All around the world, meat has become almost a daily necessity to maintain a healthy diet. Meat is pack full of proteins and fats that are essential to maintaining a well-balanced nutrition. Beef, pork, seafood, and poultry all have their benefits and drawbacks, but one thing is for sure… most humans love to eat meat. When it comes to the quality of the meat we consume, this raises a number of issues. Through out time, the affluent society has had their pick at the best quality meat. Depending on the health and raising techniques of livestock, the meat they carry will greatly vary ranging from the nutrients they can provide to the hormones they are fed.
Free-range livestock is supposed to be healthier because the animals aren’t given growth hormones and are left to feed on grass and wild greens rather then being fed slop that’s used to fatten them up. The problem with free-range livestock is the meat they produce is a a lot more expensive then traditional mass-breeding farms. This makes it extremely inaccessible to the average person living paycheck to paycheck. Farm raised livestock is the meat that we commonly consume everyday. From McDonald’s to the “on sale” beef at the grocery store, everyday we eat meat that is packed full of growth hormone, preservatives, and chemicals. The animals that are raised in these farms are packed tightly into stables, commonly defecate on themselves, and are butchered at slaughterhouses that use inhumane killing techniques.

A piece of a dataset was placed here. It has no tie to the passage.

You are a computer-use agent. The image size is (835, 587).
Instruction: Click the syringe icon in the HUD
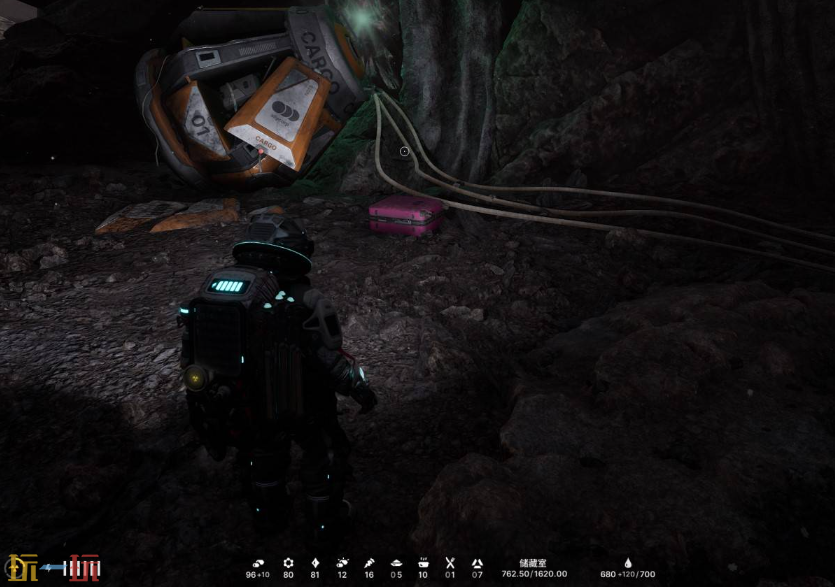[x=369, y=563]
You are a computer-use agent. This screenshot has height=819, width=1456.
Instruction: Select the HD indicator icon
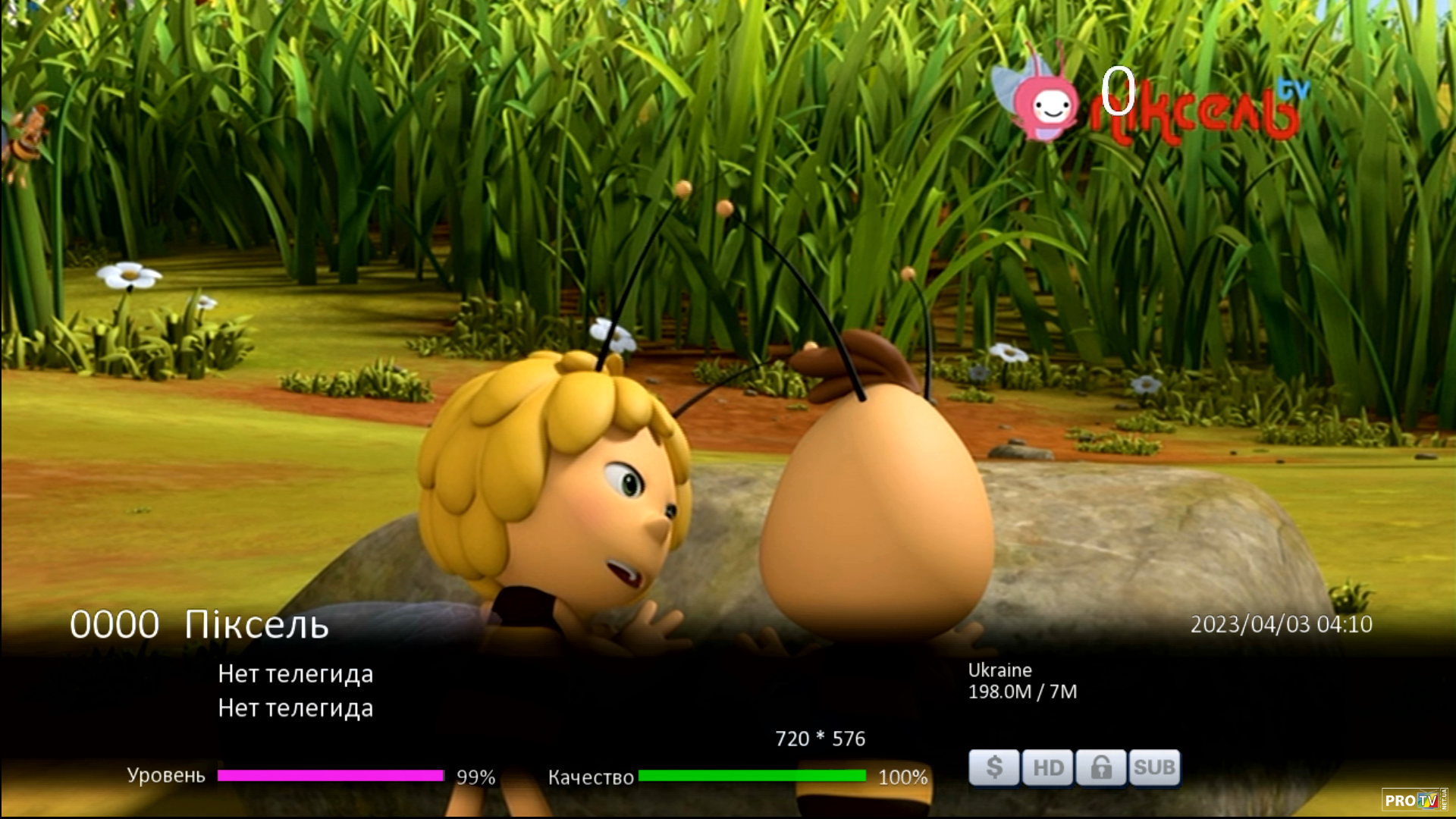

So is there a solution to finding a cheap, high quality source of protein? The answer is YES! For years, vegans have been scrutinized by mainstream culture for not indulging in the primitive ritual of the hunt and kill; however, they have been able to maintain a diet considered to be one of the healthiest possible ways to eat. By maintaining consumption of strictly vegetables, grains, nuts, and fruit, vegans are packed full of essential vitamins and nutrients. You might say, “but what if I don’t want to give up eating meat? Vegans are a bunch of tree huggers!” But what if I were able to tell you that there is a way to get all the benefits of being a vegan without quitting flesh? Don’t eat vegan… instead, EAT VEGANS!!! The average American is full of to much trans-fat and cholesterol to make a balanced meal, but vegans are the solution. They are perhaps the most health conscious living beings on earth, and someday maybe a top player in what we consume in the food chain. Of course this is not to say that obtaining this precious meat is an easy task, but, in the sections to follow you will see guidelines and suggestions on how to best capture, prepare, and cook these delicacies.

Section 2) Supply
Step #1- How to get your vegans: methods of capture and containment, from feeding to breeding
There are two ways to obtain a supply of vegan livestock. The first method is coercion. If coercion does not work, the second method is capture. It can be hard to meet a vegan in a natural setting without actively searching for them in their habitat. Places to find vegans in the wild include music festivals, PETA meetings, drum circles, liberal college campus’s animal rights protests, ect. In certain parts of the country it may require some research to see which events are most prominent in your region. Once you have located a possible supply, you can proceed to enact one of the methods. The first method to be applied should be coercion. It is best to start with coercion first because a happy vegan is a healthy vegan. If you are to frighten a vegan too much, their anxiety will cause distress, which could in turn release harmful doses of hormones and lower the quality of the meat. With this method, consent is a must.